== Work instructions ==
Take the records below and set them down exactly, so that every line matches the original.

BEGIN

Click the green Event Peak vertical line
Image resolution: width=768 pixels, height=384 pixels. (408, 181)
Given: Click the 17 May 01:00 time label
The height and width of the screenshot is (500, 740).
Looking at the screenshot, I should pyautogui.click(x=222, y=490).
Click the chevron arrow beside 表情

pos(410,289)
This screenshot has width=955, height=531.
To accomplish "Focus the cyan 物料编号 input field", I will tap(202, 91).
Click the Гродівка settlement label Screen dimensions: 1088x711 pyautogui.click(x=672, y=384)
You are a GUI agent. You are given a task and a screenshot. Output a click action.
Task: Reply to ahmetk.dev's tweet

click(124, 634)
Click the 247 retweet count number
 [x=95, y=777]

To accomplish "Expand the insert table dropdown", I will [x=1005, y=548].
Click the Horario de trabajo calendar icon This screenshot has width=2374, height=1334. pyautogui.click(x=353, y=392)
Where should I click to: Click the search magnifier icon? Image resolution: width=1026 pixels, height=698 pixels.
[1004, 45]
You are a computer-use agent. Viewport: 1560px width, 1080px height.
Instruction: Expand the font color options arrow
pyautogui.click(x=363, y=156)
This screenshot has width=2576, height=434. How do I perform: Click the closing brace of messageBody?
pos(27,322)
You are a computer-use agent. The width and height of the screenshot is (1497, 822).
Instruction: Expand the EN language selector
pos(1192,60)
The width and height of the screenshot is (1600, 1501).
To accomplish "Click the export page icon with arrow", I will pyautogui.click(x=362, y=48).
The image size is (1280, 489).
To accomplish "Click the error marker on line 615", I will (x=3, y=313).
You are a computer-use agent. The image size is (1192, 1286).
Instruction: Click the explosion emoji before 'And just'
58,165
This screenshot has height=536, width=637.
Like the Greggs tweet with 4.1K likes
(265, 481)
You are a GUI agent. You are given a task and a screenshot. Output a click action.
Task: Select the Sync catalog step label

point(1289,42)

END

== Response box ==
Click the green Event Peak vertical line
Image resolution: width=768 pixels, height=384 pixels. (408, 181)
Given: Click the 17 May 01:00 time label
The height and width of the screenshot is (500, 740).
Looking at the screenshot, I should pyautogui.click(x=222, y=490).
Click the chevron arrow beside 表情

pos(410,289)
This screenshot has width=955, height=531.
To accomplish "Focus the cyan 物料编号 input field", I will tap(202, 91).
Click the Гродівка settlement label Screen dimensions: 1088x711 pyautogui.click(x=672, y=384)
You are a GUI agent. You are given a task and a screenshot. Output a click action.
Task: Reply to ahmetk.dev's tweet

click(124, 634)
Click the 247 retweet count number
 [x=95, y=777]

To accomplish "Expand the insert table dropdown", I will [x=1005, y=548].
Click the Horario de trabajo calendar icon This screenshot has width=2374, height=1334. pyautogui.click(x=353, y=392)
Where should I click to: Click the search magnifier icon? Image resolution: width=1026 pixels, height=698 pixels.
[1004, 45]
You are a computer-use agent. Viewport: 1560px width, 1080px height.
Instruction: Expand the font color options arrow
pyautogui.click(x=363, y=156)
This screenshot has width=2576, height=434. How do I perform: Click the closing brace of messageBody?
pos(27,322)
You are a computer-use agent. The width and height of the screenshot is (1497, 822).
Instruction: Expand the EN language selector
pos(1192,60)
The width and height of the screenshot is (1600, 1501).
To accomplish "Click the export page icon with arrow", I will pyautogui.click(x=362, y=48).
The image size is (1280, 489).
To accomplish "Click the error marker on line 615", I will (x=3, y=313).
You are a computer-use agent. The image size is (1192, 1286).
Instruction: Click the explosion emoji before 'And just'
58,165
This screenshot has height=536, width=637.
Like the Greggs tweet with 4.1K likes
(265, 481)
You are a GUI agent. You are given a task and a screenshot. Output a click action.
Task: Select the Sync catalog step label

point(1289,42)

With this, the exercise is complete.